MarkWest Utica EMG LLC, a joint venture between MarkWest Energy Partners LP (NYSE:MWE) and The Energy and Minerals Group, together with Gulfport have commenced operations of the interim 60 MMCF per day Cadiz refrigeration plant in Harrison County, Ohio. This facility is supported by production from Gulfport's Wagner 1-28H well and Boy Scout 1-33H well.
MarkWest Utica's partnership with Gulfport includes the development of a comprehensive suite of midstream infrastructure in Harrison, Guernsey, and Belmont counties.
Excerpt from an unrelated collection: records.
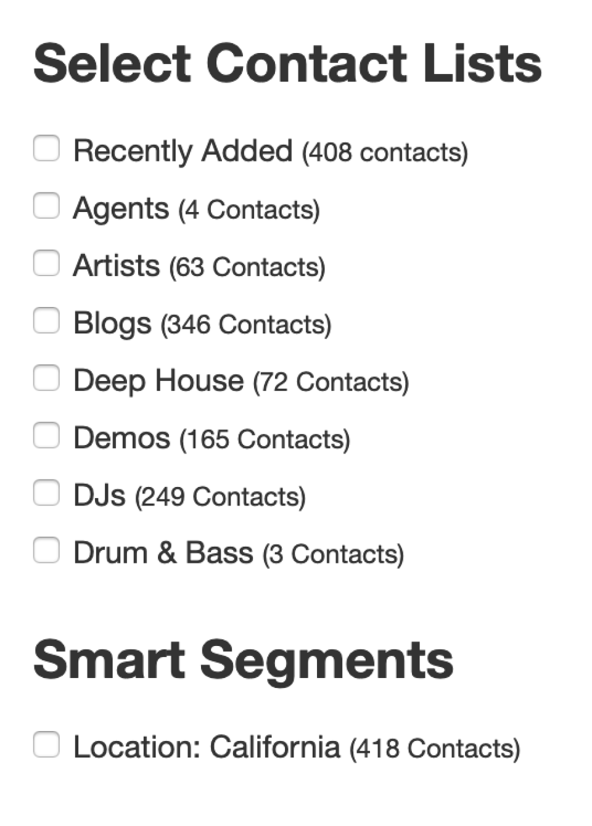
Task: Enable the Demos contact list
Action: [46, 435]
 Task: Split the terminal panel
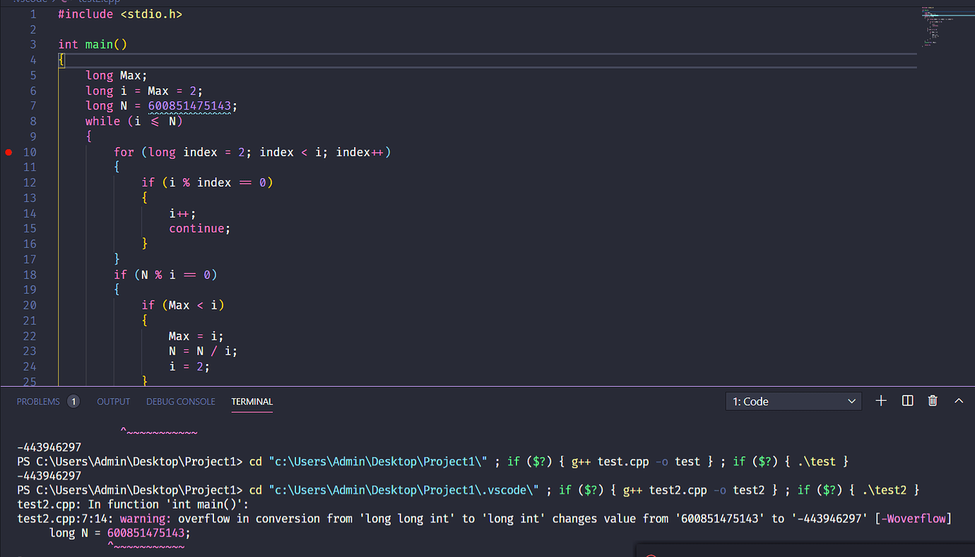point(908,401)
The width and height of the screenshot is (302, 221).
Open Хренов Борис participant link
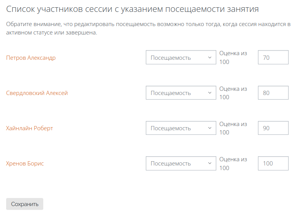pos(25,164)
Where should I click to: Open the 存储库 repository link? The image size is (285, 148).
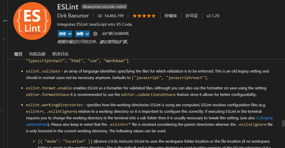point(171,16)
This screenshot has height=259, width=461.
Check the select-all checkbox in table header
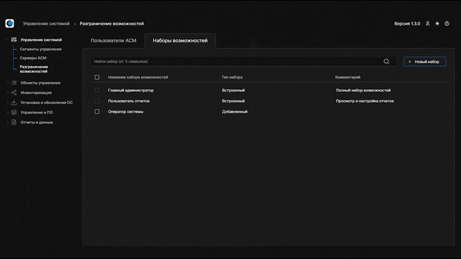[x=97, y=77]
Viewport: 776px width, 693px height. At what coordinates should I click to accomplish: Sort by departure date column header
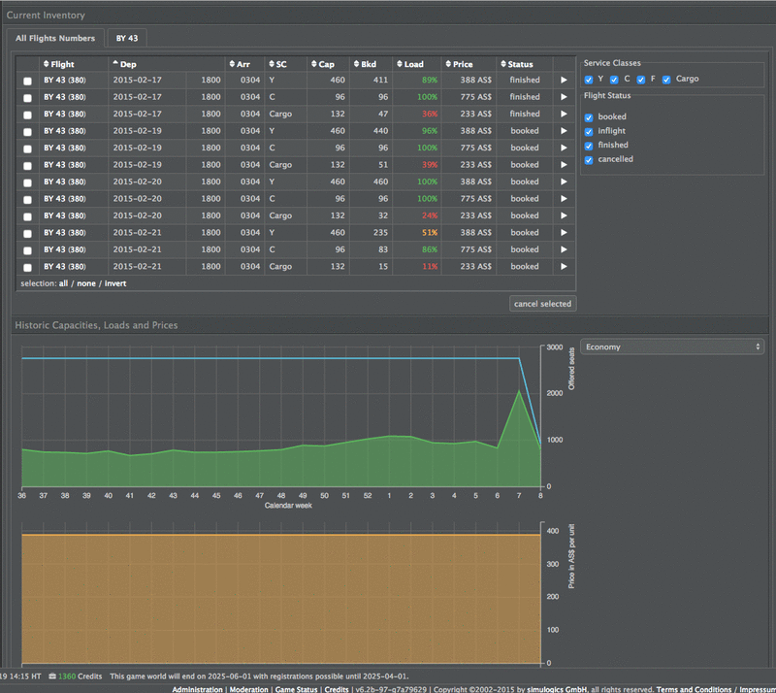(x=128, y=64)
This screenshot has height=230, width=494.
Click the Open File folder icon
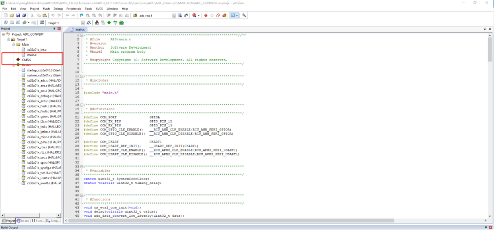(x=12, y=15)
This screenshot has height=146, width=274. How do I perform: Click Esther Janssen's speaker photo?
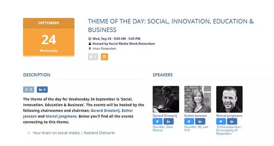pyautogui.click(x=198, y=99)
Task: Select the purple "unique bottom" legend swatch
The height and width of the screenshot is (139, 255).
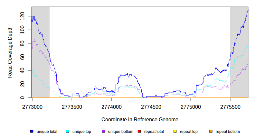Action: point(103,132)
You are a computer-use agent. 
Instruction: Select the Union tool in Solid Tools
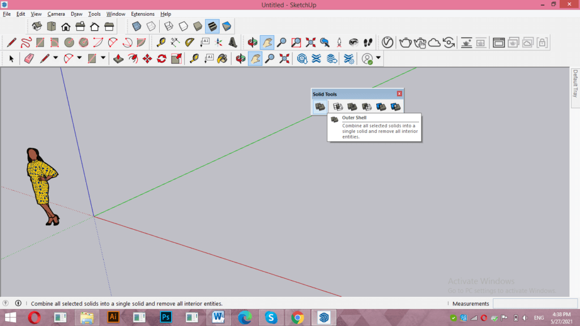[x=353, y=106]
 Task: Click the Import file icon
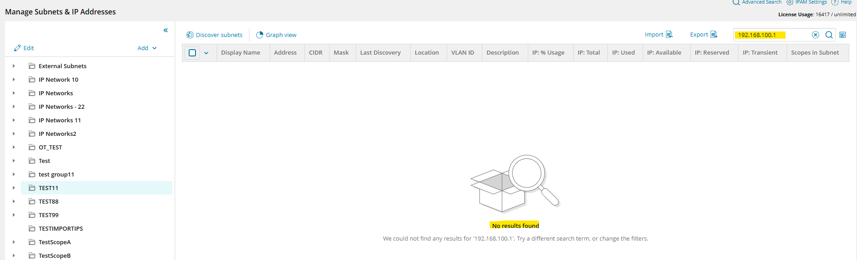(669, 34)
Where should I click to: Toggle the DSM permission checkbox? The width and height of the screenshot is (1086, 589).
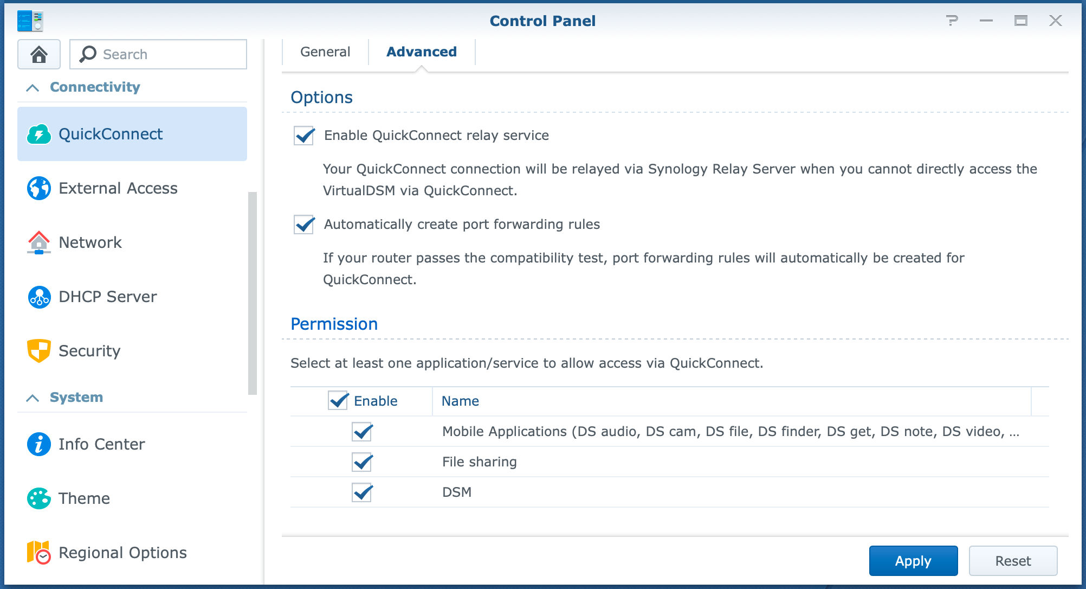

In addition to the Cadiz refrigeration plant and initial gathering pipelines, MarkWest Utica is constructing a 125 MMcf/d cryogenic processing plant, Cadiz I, which is expected to be completed by the first quarter of 2013. An additional 200 MMcf/d cryogenic plant, Cadiz II, is planned to be operational by the third quarter of 2013 to support Gulfport's Utica Shale production. By the beginning of 2014, MarkWest Utica is expected to construct up to 140 miles of gathering pipeline and associated compression for Gulfport's planned drilling program of 50 gross wells in 2013.
“The Shugert well is a monster and another positive event for Gulfport as the company continues to derisk its Utica acreage. The midstream progress helps alleviate questions about infrastructure and takeaway constraints as continued progress on this front will allow the company to work toward developing its acreage. The final remaining question, likely only to be settled after GPOR hooks up its wells and flows them in a manner consistent with full production, is what the medium- and long-term production profiles of these high-rate wells will be,” said Global Hunter Securities analysts following the announcement.
Gulfport (Nasdaq: GPOR) has a 50% working interest in its 128,000 gross Utica acres (64,000 net) and acts as the operator of its Utica position. Wexford Capital owns the other 50% of the position.